§ PROBLEM REQUIREMENTS:
From the line that contains "2022-09（1） (1103, 1190)" down to the final line of the listing below, set down every line exactly, both ends included, and drop the pictures.

§ DATASET CONTENT:
== Segment start ==

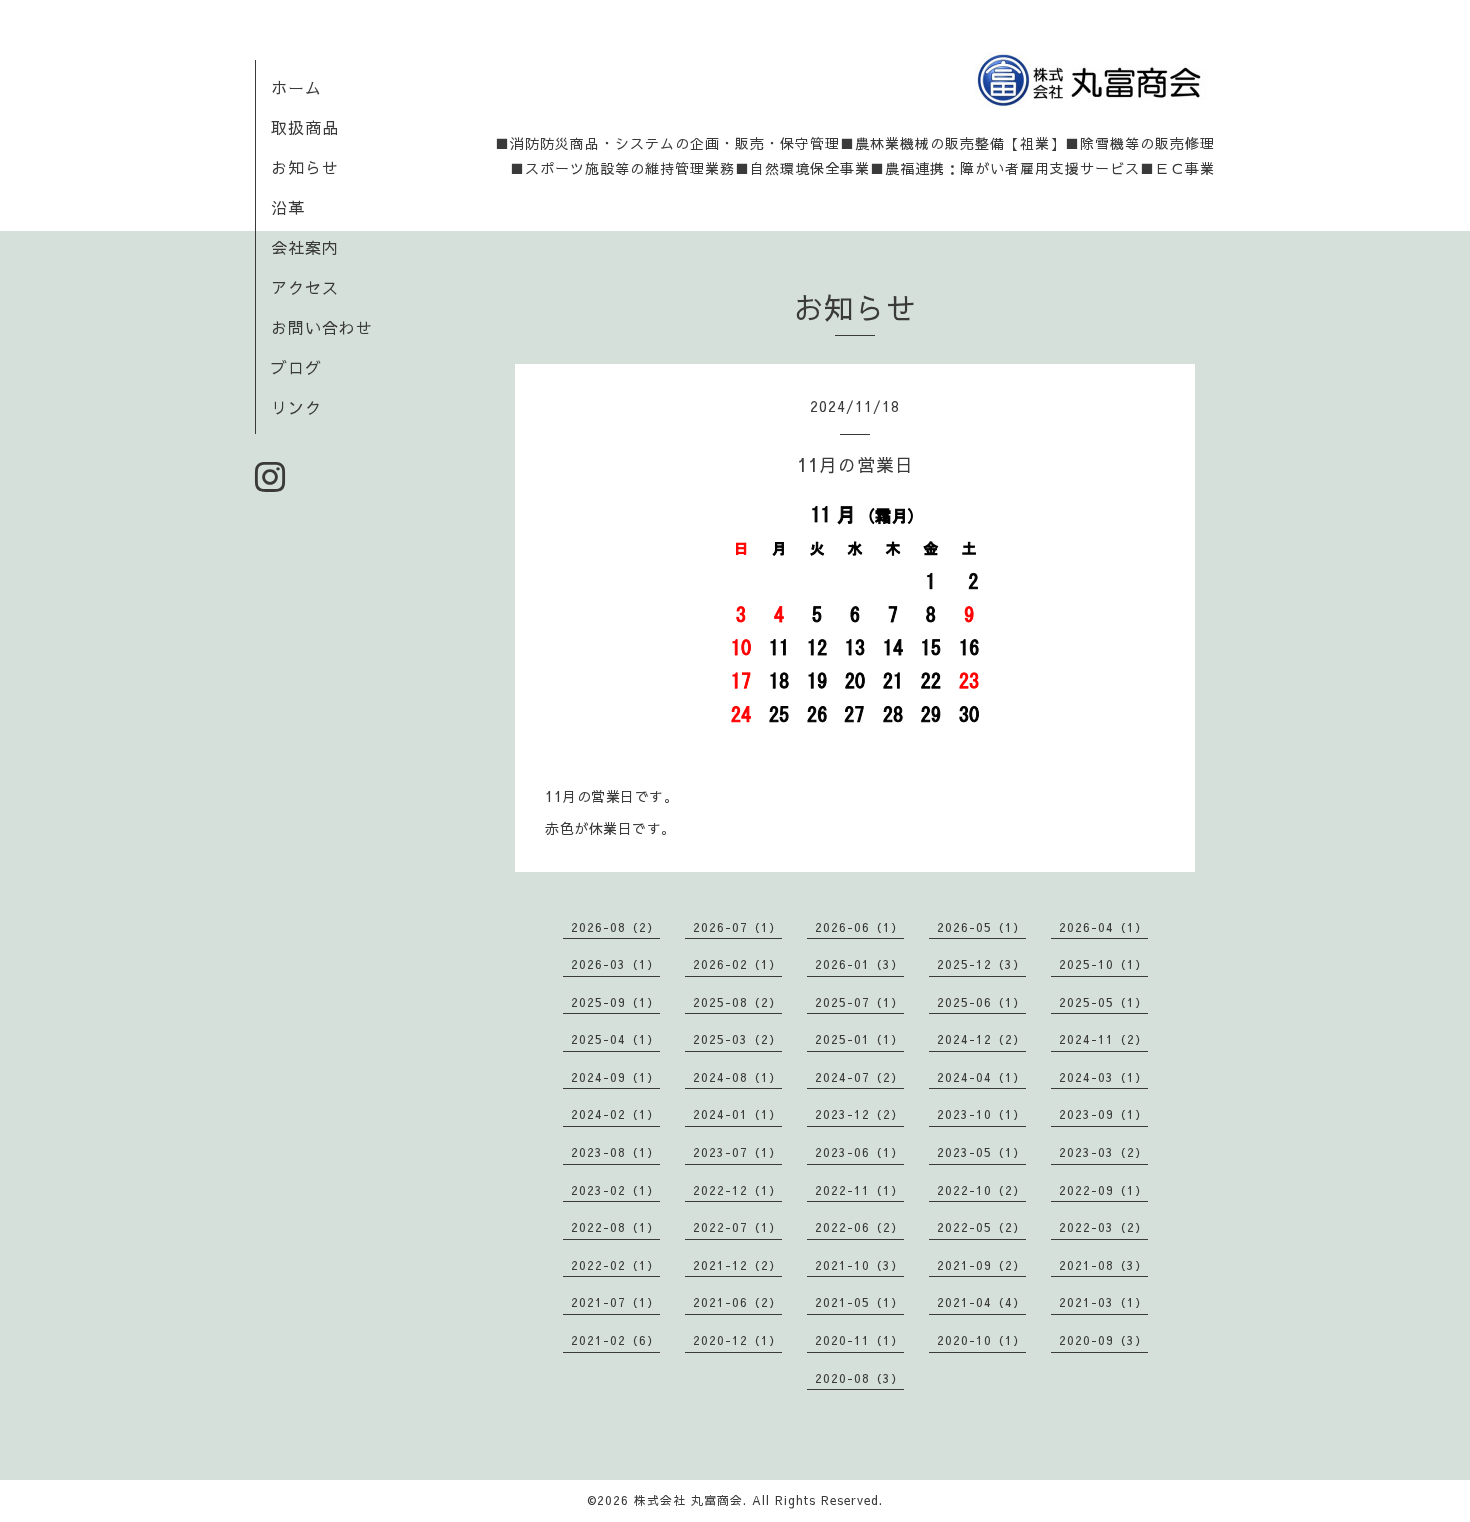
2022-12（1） (737, 1190)
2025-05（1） (1103, 1002)
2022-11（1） (859, 1190)
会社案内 (305, 247)
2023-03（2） (1103, 1152)
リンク (296, 407)
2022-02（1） (615, 1265)
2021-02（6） (615, 1340)
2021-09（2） (981, 1265)
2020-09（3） (1103, 1340)
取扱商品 (305, 127)
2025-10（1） (1103, 964)
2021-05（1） (859, 1302)
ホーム (296, 87)
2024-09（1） (615, 1077)
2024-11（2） (1103, 1039)
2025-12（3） (981, 964)
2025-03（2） (737, 1039)
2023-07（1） (737, 1152)
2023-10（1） (981, 1114)
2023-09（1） (1103, 1114)
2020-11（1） (859, 1340)
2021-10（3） (859, 1265)
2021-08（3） (1103, 1265)
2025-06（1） (981, 1002)
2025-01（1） (859, 1039)
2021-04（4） (981, 1302)
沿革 (288, 207)
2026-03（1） (615, 964)
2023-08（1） (615, 1152)
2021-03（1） (1103, 1302)
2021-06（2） (737, 1302)
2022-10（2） (981, 1190)
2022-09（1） (1103, 1190)
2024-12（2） (981, 1039)
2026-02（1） (737, 964)
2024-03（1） (1103, 1077)
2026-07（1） (737, 927)
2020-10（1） (981, 1340)
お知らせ (305, 167)
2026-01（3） (859, 964)
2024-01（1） (737, 1114)
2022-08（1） (615, 1227)
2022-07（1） (737, 1227)
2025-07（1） (859, 1002)
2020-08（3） (859, 1378)
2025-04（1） (615, 1039)
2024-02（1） (615, 1114)
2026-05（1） (981, 927)
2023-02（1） (615, 1190)
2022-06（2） (859, 1227)
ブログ (296, 367)
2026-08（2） (615, 927)
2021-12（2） (737, 1265)
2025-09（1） (615, 1002)
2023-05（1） (981, 1152)
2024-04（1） (981, 1077)
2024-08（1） (737, 1077)
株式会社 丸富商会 (688, 1500)
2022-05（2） (981, 1227)
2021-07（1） (615, 1302)
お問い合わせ (322, 327)
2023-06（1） (859, 1152)
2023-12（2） (859, 1114)
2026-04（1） (1103, 927)
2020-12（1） (737, 1340)
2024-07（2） (859, 1077)
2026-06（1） (859, 927)
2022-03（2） (1103, 1227)
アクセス (305, 287)
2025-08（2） (737, 1002)
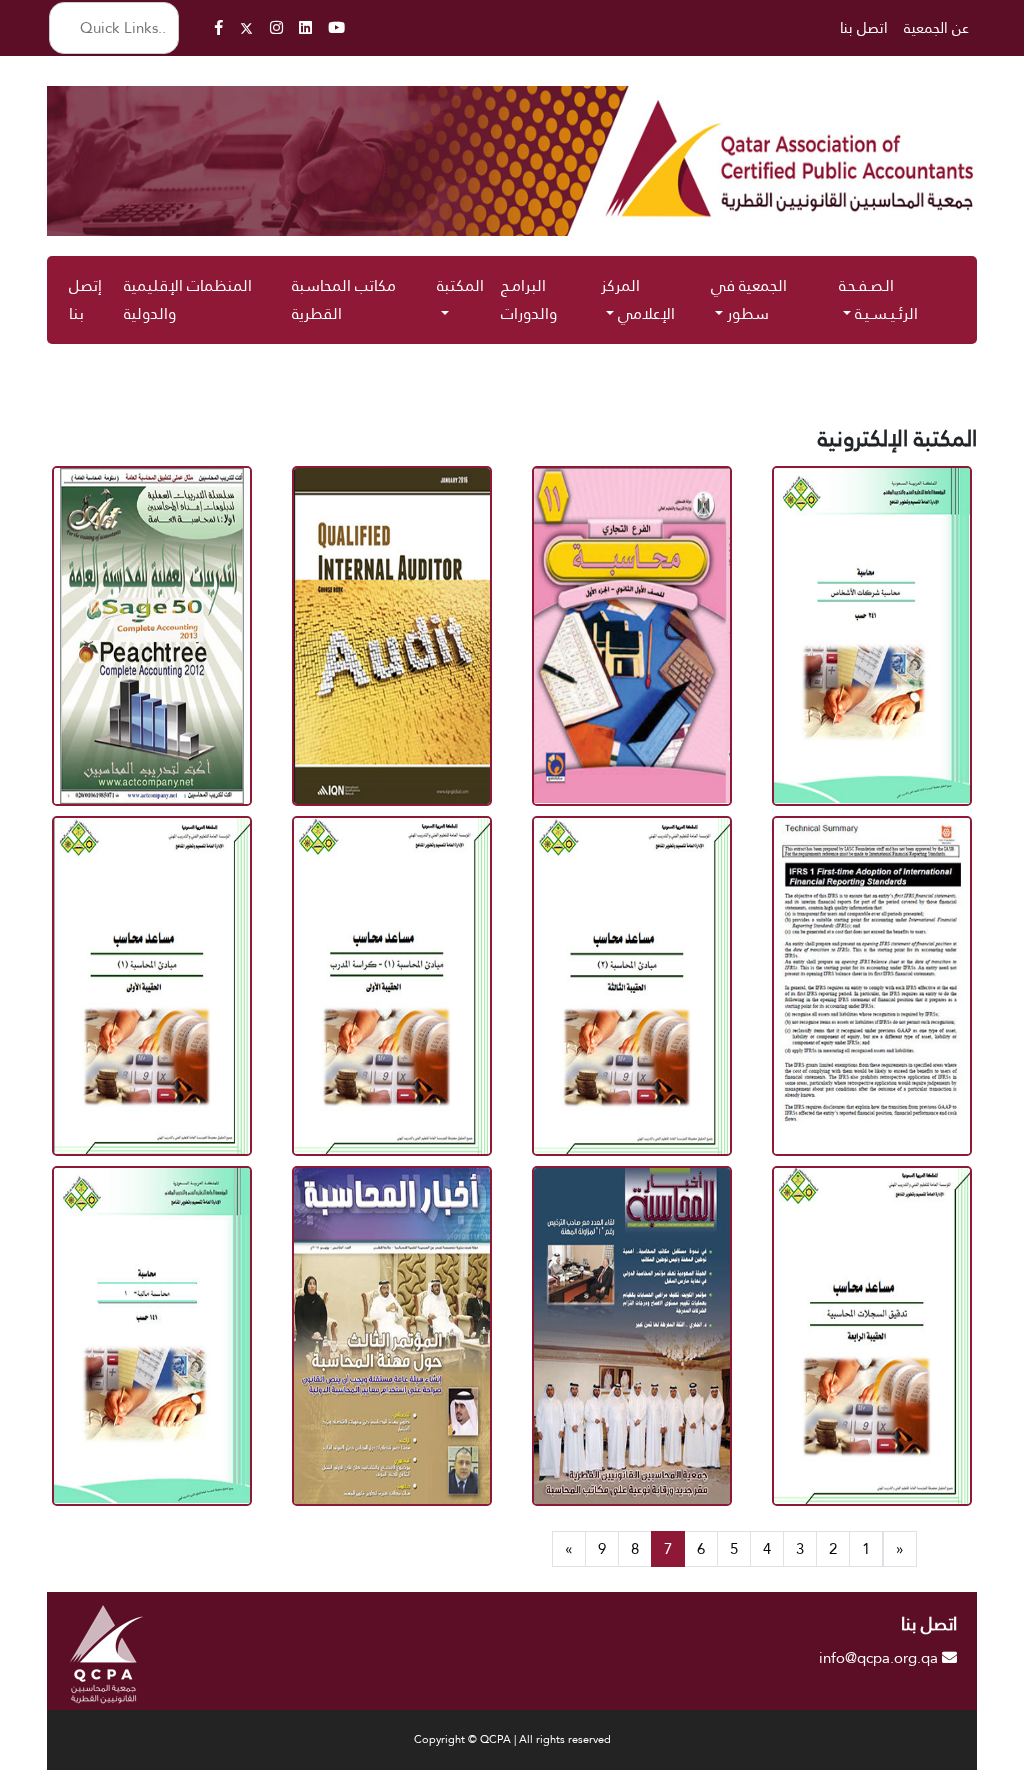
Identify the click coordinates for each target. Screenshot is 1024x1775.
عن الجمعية (936, 27)
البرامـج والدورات (529, 299)
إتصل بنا (85, 299)
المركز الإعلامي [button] (637, 299)
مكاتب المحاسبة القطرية (344, 299)
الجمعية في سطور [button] (749, 299)
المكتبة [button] (460, 285)
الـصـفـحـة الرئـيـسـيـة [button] (878, 299)
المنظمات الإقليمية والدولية (188, 299)
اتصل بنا (864, 27)
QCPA (495, 1739)
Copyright (441, 1739)
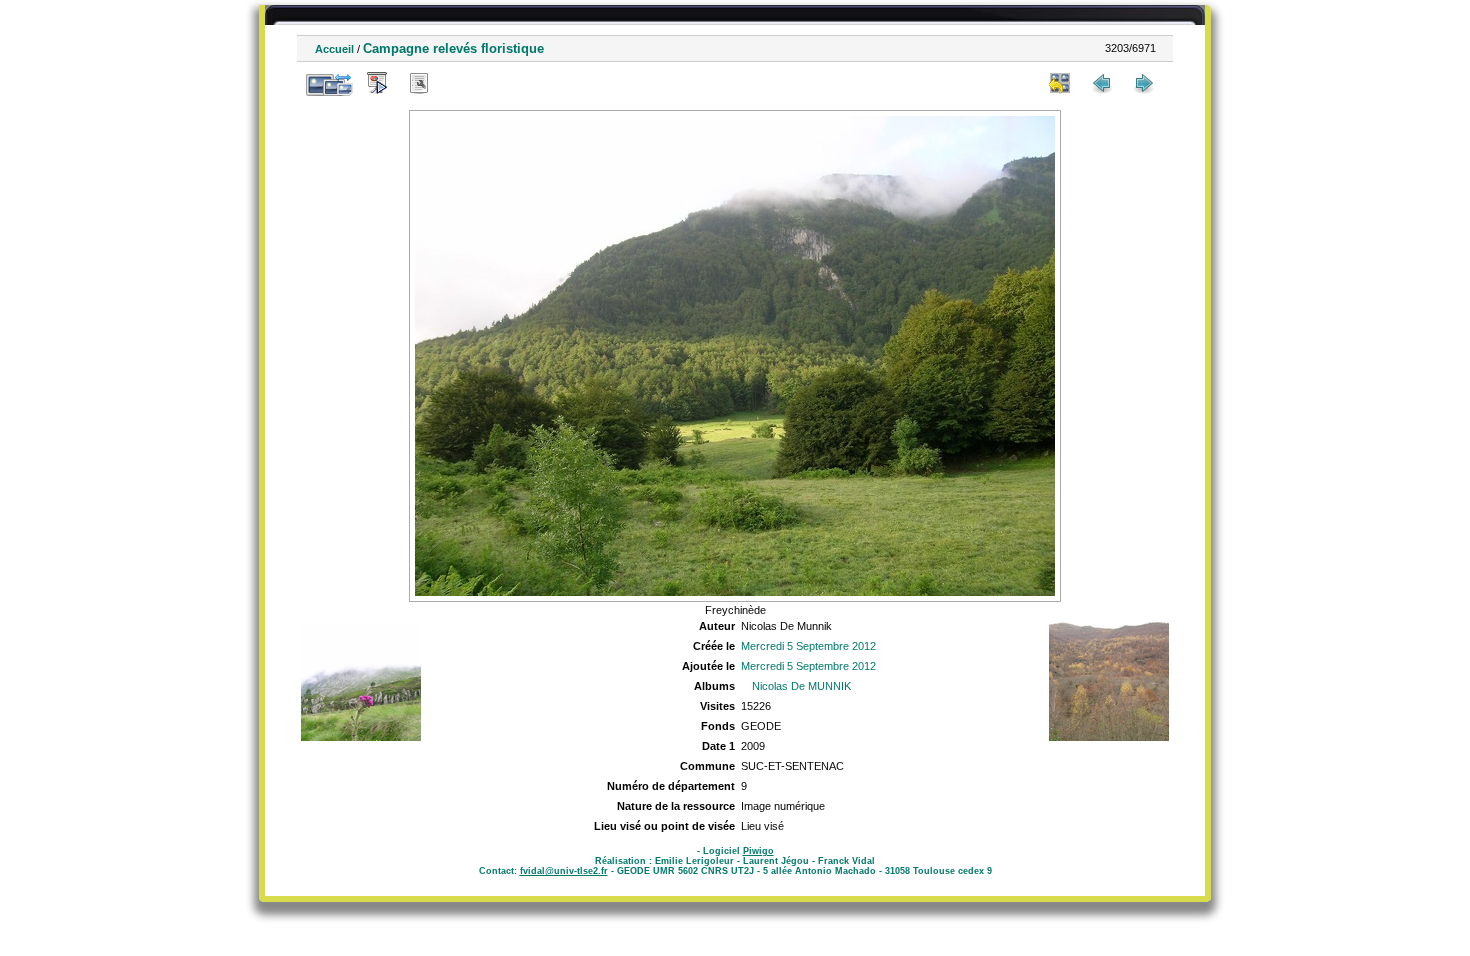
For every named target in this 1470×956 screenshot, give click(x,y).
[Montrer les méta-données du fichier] (419, 83)
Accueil (334, 49)
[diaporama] (377, 83)
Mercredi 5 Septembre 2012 (808, 646)
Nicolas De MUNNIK (801, 686)
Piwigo (758, 851)
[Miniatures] (1060, 83)
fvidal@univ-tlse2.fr (564, 871)
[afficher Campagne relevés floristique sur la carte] (461, 83)
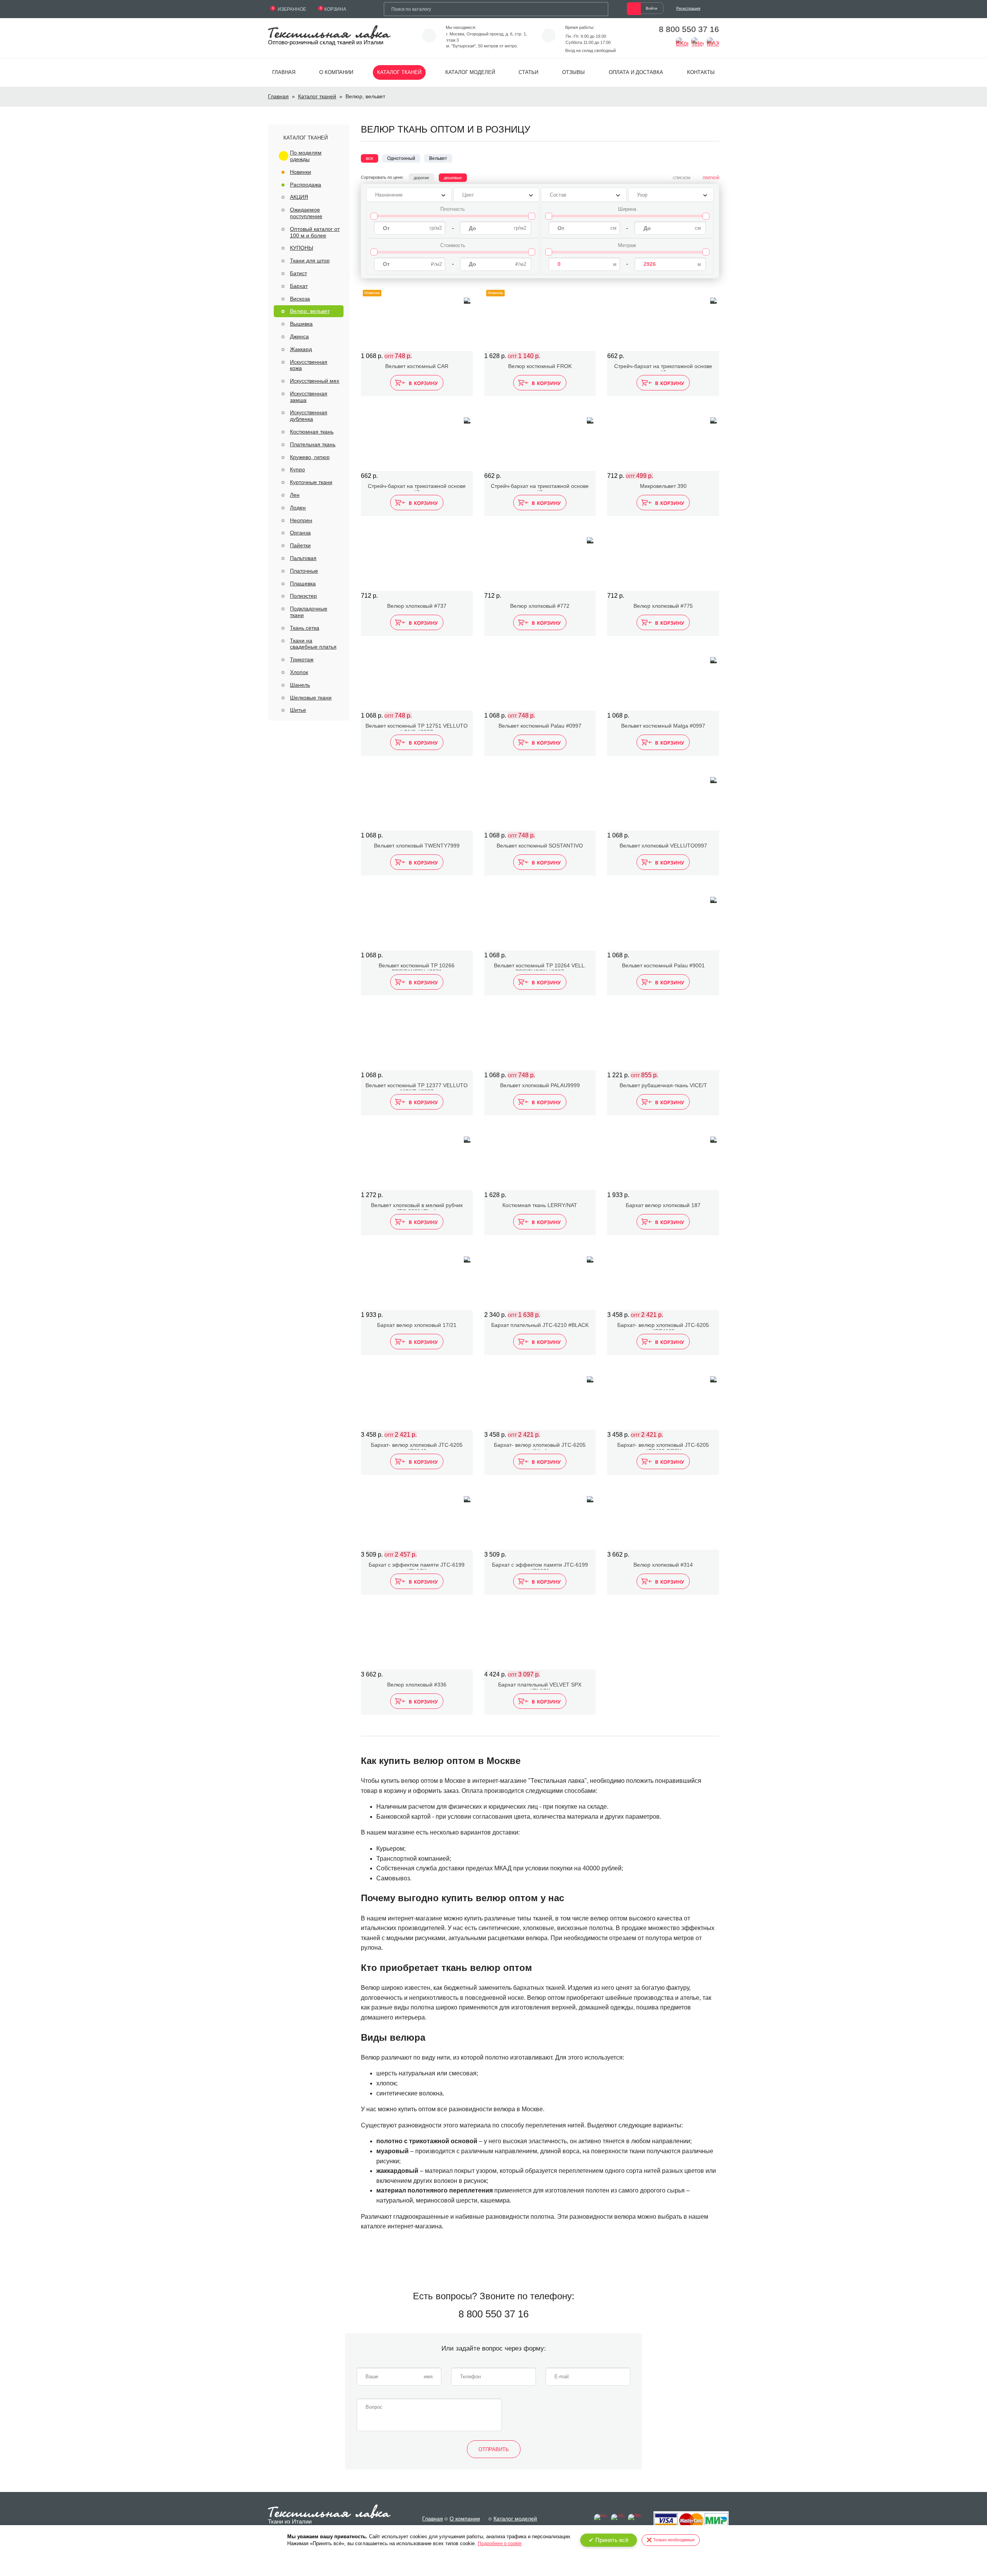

== Segment end ==

§ EXERCISE RESPONSE:
2022-09（1） (1103, 1190)
2024-12（2） (981, 1039)
2026-02（1） (737, 964)
2024-03（1） (1103, 1077)
2026-07（1） (737, 927)
2020-10（1） (981, 1340)
お知らせ (305, 167)
2026-01（3） (859, 964)
2024-01（1） (737, 1114)
2022-08（1） (615, 1227)
2022-07（1） (737, 1227)
2025-07（1） (859, 1002)
2020-08（3） (859, 1378)
2025-04（1） (615, 1039)
2024-02（1） (615, 1114)
2026-05（1） (981, 927)
2023-02（1） (615, 1190)
2022-06（2） (859, 1227)
ブログ (296, 367)
2026-08（2） (615, 927)
2021-12（2） (737, 1265)
2025-09（1） (615, 1002)
2023-05（1） (981, 1152)
2024-04（1） (981, 1077)
2024-08（1） (737, 1077)
株式会社 丸富商会 (688, 1500)
2022-05（2） (981, 1227)
2021-07（1） (615, 1302)
お問い合わせ (322, 327)
2023-06（1） (859, 1152)
2023-12（2） (859, 1114)
2026-04（1） (1103, 927)
2020-12（1） (737, 1340)
2024-07（2） (859, 1077)
2026-06（1） (859, 927)
2022-03（2） (1103, 1227)
アクセス (305, 287)
2025-08（2） (737, 1002)
Identify the click coordinates for each target. Screenshot is 1024x1775.
عن الجمعية (936, 27)
البرامـج والدورات (529, 299)
إتصل بنا (85, 299)
المركز الإعلامي [button] (637, 299)
مكاتب المحاسبة القطرية (344, 299)
الجمعية في سطور [button] (749, 299)
المكتبة [button] (460, 285)
الـصـفـحـة الرئـيـسـيـة [button] (878, 299)
المنظمات الإقليمية والدولية (188, 299)
اتصل بنا (864, 27)
QCPA (495, 1739)
Copyright (441, 1739)
For every named target in this 1470×956 screenshot, give click(x,y).
[Montrer les méta-données du fichier] (419, 83)
Accueil (334, 49)
[diaporama] (377, 83)
Mercredi 5 Septembre 2012 (808, 646)
Nicolas De MUNNIK (801, 686)
Piwigo (758, 851)
[Miniatures] (1060, 83)
fvidal@univ-tlse2.fr (564, 871)
[afficher Campagne relevés floristique sur la carte] (461, 83)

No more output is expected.